Who is there to decide that the so-called “emerging threat” is also a threat for our organization? Who ensures that this is not looked at by the firewall that our organization already has in place? What is the incremental threat perception improvement that these services provide? How different does it sound from an organized, well-funded attempt at making people pay for junk information that insinuates fear?
It is essentially impossible to find out what is information and what is intelligence. The information dump that is being sold as intelligence in the name of “threat intelligence” is not even worth a penny, if we look at it practically. All the latest “intelligence” about the new forms of attacks or evolving threats makes sense only if it can be fed into the existing defense mechanisms in real time, and that too auto-improves to combat the threat in real time. Sadly, that is still some time away.

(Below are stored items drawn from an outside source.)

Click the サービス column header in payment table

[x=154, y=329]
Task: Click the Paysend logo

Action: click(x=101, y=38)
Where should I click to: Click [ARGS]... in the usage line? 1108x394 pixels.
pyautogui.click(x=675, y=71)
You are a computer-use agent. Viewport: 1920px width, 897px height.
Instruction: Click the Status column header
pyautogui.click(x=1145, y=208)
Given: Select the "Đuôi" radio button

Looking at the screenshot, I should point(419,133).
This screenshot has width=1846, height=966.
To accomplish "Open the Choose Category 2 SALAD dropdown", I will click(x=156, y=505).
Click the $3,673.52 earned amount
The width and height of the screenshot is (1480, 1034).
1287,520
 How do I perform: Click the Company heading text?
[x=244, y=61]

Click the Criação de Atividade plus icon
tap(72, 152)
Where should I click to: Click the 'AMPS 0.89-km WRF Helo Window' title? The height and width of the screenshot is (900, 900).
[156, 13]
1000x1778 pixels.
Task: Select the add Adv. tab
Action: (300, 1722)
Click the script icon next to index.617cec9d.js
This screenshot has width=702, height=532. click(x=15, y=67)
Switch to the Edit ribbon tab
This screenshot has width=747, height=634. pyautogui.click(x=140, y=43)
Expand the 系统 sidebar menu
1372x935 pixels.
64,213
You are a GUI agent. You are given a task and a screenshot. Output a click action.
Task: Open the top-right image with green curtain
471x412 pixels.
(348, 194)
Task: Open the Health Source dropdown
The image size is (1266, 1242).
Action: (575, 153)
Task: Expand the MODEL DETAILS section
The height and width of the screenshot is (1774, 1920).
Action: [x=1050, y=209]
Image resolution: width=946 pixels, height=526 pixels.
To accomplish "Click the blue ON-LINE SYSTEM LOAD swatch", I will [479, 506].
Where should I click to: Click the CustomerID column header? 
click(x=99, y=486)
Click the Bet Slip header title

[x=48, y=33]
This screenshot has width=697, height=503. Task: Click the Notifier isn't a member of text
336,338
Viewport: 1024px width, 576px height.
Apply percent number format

The best of the best that is available right now or that is claimed to be available comes from MIT's Computer Science and Artificial Intelligence Laboratory (CSAIL). It has been named This offers 3X higher predictive abilities and 5X fewer false positives than the best threat intelligence analytics available today. Even this breakthrough threat intelligence platform takes several hours to refine the continuously generated threat models. Research and common sense tell us that a couple of hours are what it takes for cyber-criminals to intrude, steal and get away.
The moral of the story is, threat intelligence might become a usable reality one day with tangible advantages and real business benefits, but as of now, it can only be classified as a "fad" that is being used by the security technology firms to milk clients by playing on fear, without really offering much in return.